D-Link routers easily hacked

I don't use D-Link routers, I use a recycled computer turned into a router using IPCop, but if you have a D-Link router you should follow the links.

This is important because once a "bad guy" has control of your home router, he controls your internet traffic and can make you think you are at your bank's website when in fact you're at his copy of your bank's website.

D-Link issues fixes for router vulnerabilities
Router manufacturer D-Link Corp. today admitted that some of its routers have a vulnerability that could allow hackers access to a device's administrative settings. The Taipei, Taiwan-based form said that it has issued patches to fix the flaws.

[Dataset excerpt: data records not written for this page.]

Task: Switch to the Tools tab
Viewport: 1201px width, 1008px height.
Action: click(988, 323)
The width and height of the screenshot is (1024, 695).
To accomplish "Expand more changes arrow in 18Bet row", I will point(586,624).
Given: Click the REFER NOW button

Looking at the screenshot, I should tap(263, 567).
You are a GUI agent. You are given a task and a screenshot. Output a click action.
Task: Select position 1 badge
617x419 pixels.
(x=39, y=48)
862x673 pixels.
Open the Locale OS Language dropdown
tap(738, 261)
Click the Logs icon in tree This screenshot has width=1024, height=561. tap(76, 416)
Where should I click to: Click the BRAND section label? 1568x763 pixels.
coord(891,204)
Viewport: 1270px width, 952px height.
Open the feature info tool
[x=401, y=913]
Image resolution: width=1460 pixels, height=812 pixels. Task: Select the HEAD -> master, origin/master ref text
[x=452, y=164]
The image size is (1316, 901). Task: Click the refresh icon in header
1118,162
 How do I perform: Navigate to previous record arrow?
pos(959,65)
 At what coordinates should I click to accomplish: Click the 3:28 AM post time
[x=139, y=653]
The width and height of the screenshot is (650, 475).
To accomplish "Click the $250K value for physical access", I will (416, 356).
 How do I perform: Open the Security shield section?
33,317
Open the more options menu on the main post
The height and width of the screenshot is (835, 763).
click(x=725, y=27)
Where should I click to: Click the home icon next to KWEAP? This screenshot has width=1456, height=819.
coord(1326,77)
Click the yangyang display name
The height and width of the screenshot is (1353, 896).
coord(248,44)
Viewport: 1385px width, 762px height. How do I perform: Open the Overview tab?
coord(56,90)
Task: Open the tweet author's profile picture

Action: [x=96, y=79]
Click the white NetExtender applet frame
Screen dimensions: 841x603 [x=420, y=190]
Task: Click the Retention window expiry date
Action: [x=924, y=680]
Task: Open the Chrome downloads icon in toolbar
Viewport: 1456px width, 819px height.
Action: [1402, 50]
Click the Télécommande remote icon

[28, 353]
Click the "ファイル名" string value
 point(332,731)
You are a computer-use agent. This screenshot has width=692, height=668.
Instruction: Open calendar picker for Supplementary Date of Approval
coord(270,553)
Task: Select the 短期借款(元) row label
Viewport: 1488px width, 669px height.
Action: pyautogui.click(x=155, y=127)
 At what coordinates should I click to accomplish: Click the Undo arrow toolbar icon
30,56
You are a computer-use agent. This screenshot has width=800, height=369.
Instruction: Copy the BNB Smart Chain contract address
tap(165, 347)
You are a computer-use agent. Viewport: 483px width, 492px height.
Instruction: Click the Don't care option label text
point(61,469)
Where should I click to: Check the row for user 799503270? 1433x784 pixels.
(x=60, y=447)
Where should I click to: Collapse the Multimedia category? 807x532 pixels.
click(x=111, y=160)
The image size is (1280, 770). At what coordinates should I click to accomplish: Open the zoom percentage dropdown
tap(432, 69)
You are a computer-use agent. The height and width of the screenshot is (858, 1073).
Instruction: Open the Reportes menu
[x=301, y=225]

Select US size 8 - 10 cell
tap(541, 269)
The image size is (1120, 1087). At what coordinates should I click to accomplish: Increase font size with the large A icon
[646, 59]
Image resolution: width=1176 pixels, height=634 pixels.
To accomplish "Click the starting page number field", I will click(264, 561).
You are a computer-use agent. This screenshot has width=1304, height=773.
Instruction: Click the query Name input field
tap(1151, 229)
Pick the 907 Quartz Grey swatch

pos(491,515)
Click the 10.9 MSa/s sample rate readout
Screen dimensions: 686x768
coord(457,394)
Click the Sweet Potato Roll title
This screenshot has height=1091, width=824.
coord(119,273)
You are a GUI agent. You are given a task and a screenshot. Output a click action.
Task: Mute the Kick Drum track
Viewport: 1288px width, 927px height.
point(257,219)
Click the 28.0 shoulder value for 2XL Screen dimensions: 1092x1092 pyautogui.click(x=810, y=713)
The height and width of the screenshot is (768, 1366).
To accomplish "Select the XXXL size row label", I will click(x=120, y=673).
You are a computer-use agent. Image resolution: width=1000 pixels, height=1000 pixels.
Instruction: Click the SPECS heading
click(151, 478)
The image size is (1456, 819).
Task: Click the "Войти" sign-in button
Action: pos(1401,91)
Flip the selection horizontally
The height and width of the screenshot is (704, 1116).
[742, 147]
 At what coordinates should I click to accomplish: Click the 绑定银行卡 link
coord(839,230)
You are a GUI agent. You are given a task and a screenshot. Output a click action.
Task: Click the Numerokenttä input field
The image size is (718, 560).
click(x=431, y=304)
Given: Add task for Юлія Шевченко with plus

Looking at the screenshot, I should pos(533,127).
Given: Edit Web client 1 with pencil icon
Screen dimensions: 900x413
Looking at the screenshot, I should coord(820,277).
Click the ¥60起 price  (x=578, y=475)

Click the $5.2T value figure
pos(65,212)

According to a Jan. 9 blog post from SourceSec Security Research, some D-Link routers have an insecure implementation of the Home Network Administration Protocol (HNAP), which could allow an unauthorized person to change a router's settings.

SourceSec published a proof-of-concept software tool called HNAP0wn that would enable the hack -- a move that D-Link criticized.

... D-Link and SourceSec differed over which models were vulnerable. SourceSec wrote that it suspected that all D-Link routers made since 2006 with HNAP support were affected, but they said they had not tested all of them.

D-Link said the models affected are the DIR-855 (version A2), DIR-655 (versions A1 to A4) and DIR-635 (version B). Three discontinued models -- DIR-615 (versions B1, B2 and B3), DIR-635 (version A) and DI-634M (version B1) -- are also affected.

The company said new firmware updates are being made available across its Web sites.